__Supplied records__
----

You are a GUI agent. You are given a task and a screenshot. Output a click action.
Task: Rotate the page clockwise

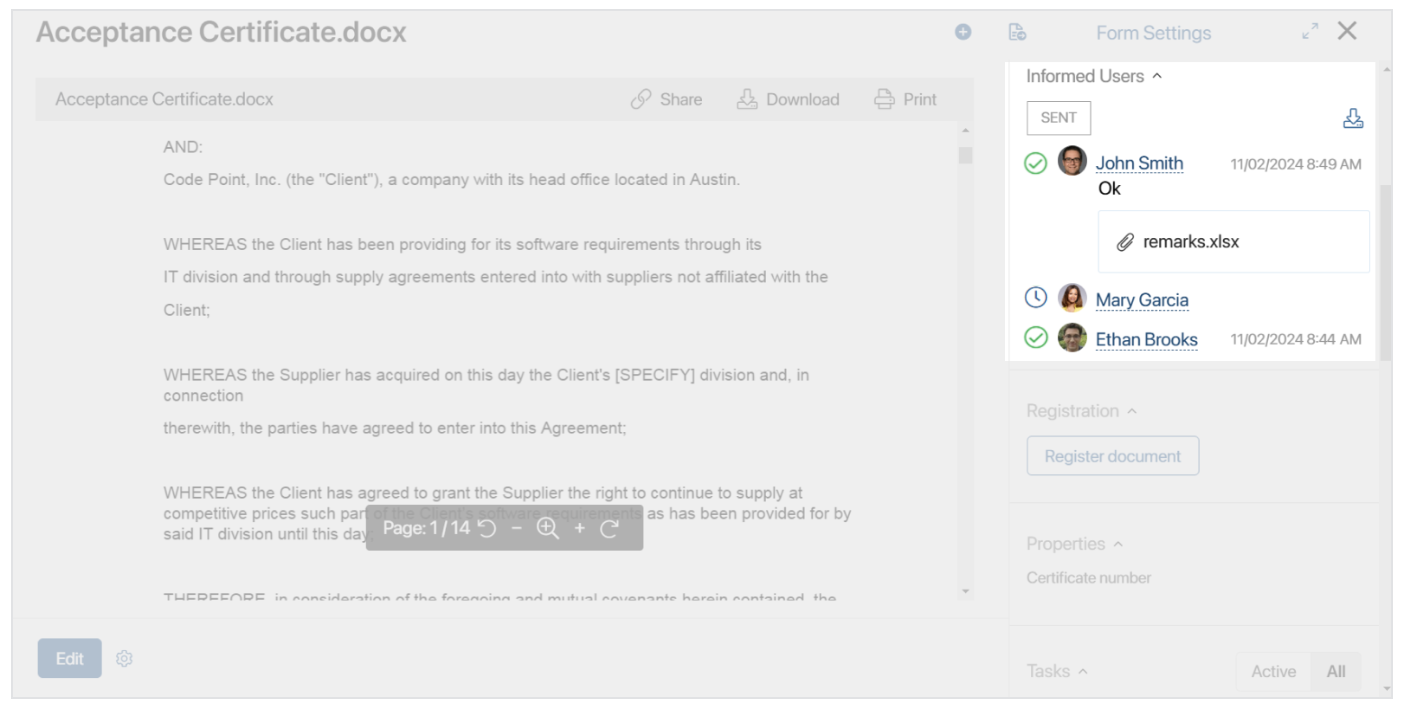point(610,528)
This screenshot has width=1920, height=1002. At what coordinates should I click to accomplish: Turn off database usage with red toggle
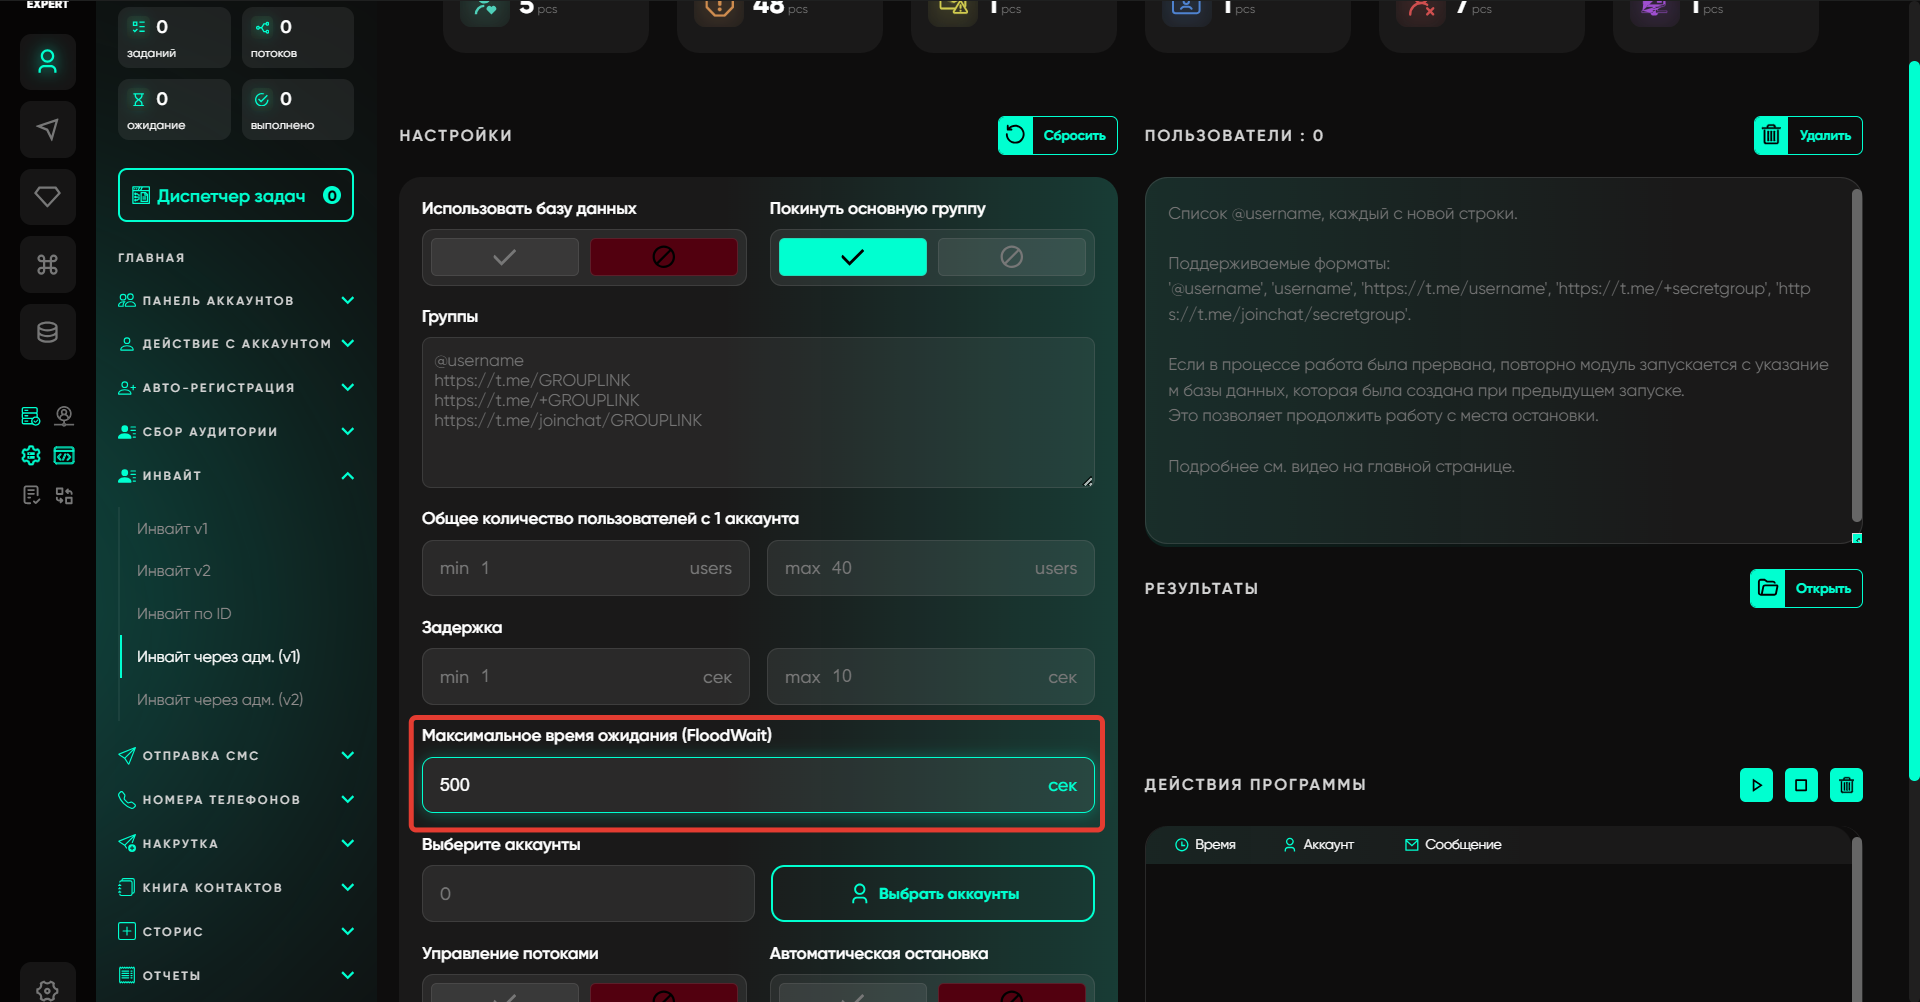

----

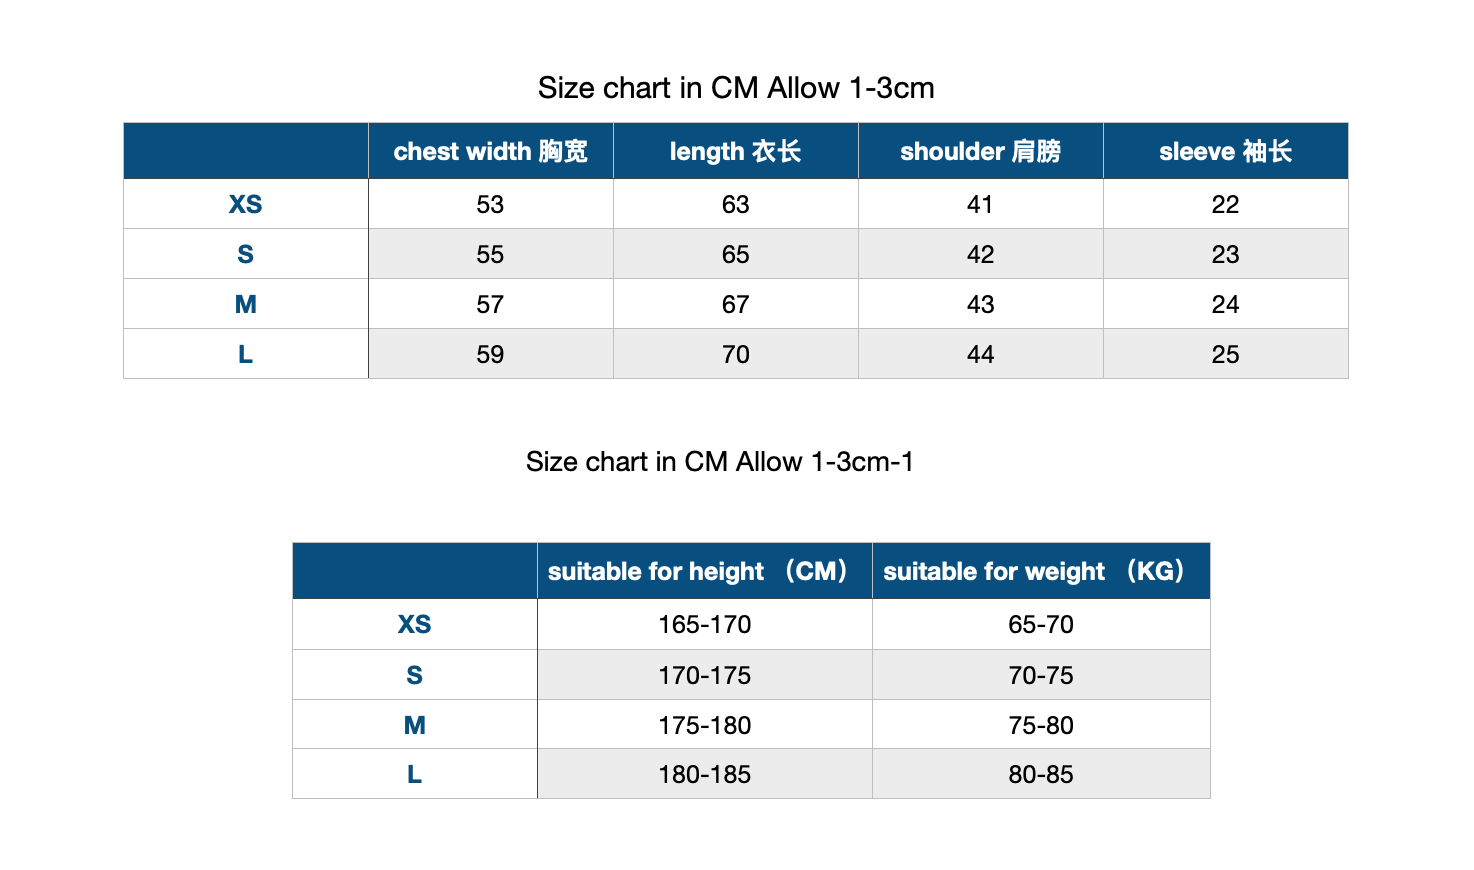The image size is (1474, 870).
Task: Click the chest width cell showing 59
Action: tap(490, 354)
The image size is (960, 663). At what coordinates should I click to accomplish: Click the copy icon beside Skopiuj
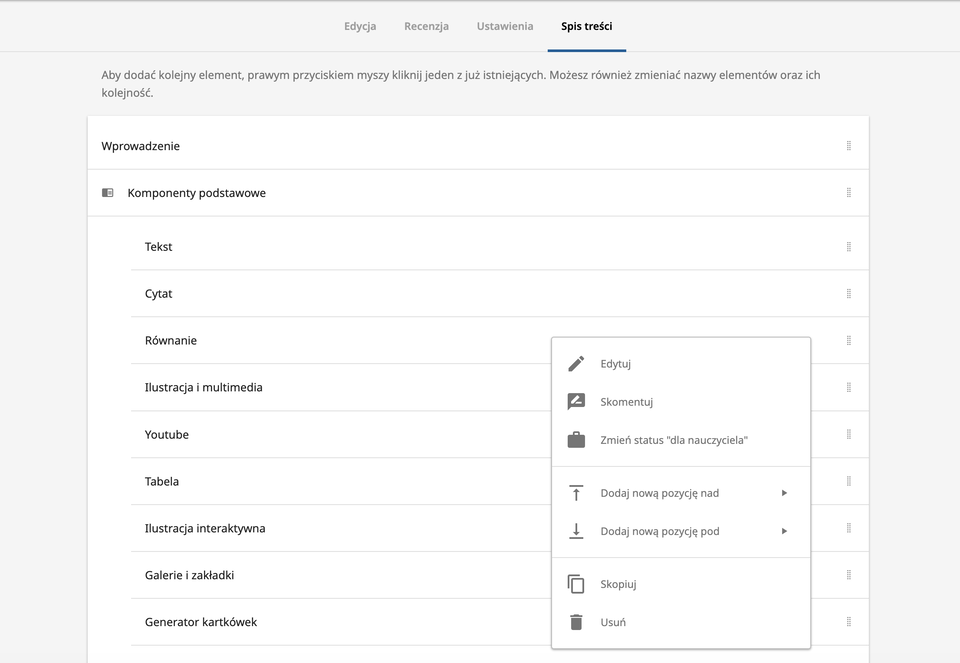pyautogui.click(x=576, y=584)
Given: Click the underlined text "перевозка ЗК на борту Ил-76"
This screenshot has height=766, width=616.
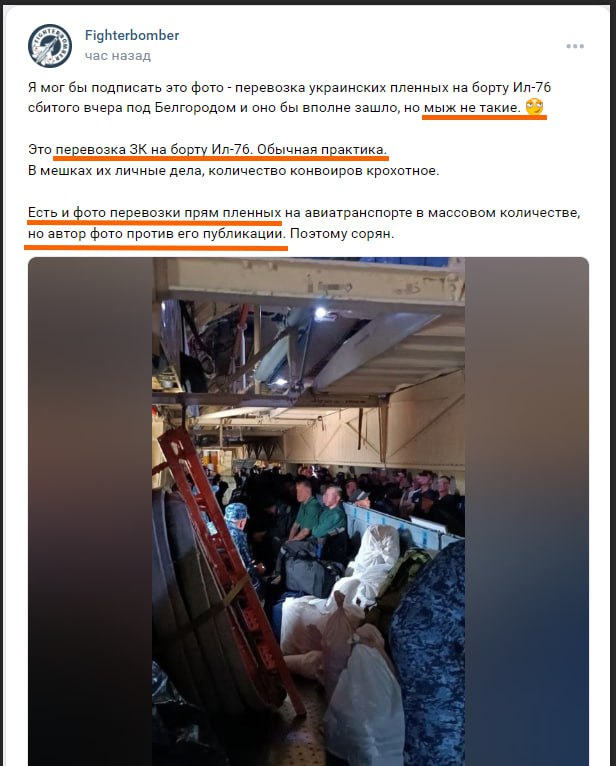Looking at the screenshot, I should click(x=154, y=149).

----

__Brief__
Your answer should consist of the lines above between those holding "You are a GUI" and "This screenshot has width=1920, height=1002.", inclusive, reproduced word for word and without pictures.

__Result of this task__
You are a GUI agent. You are given a task and a screenshot. Output a click action.
Task: Rotate the page clockwise

point(610,528)
This screenshot has width=1920, height=1002. At what coordinates should I click to accomplish: Turn off database usage with red toggle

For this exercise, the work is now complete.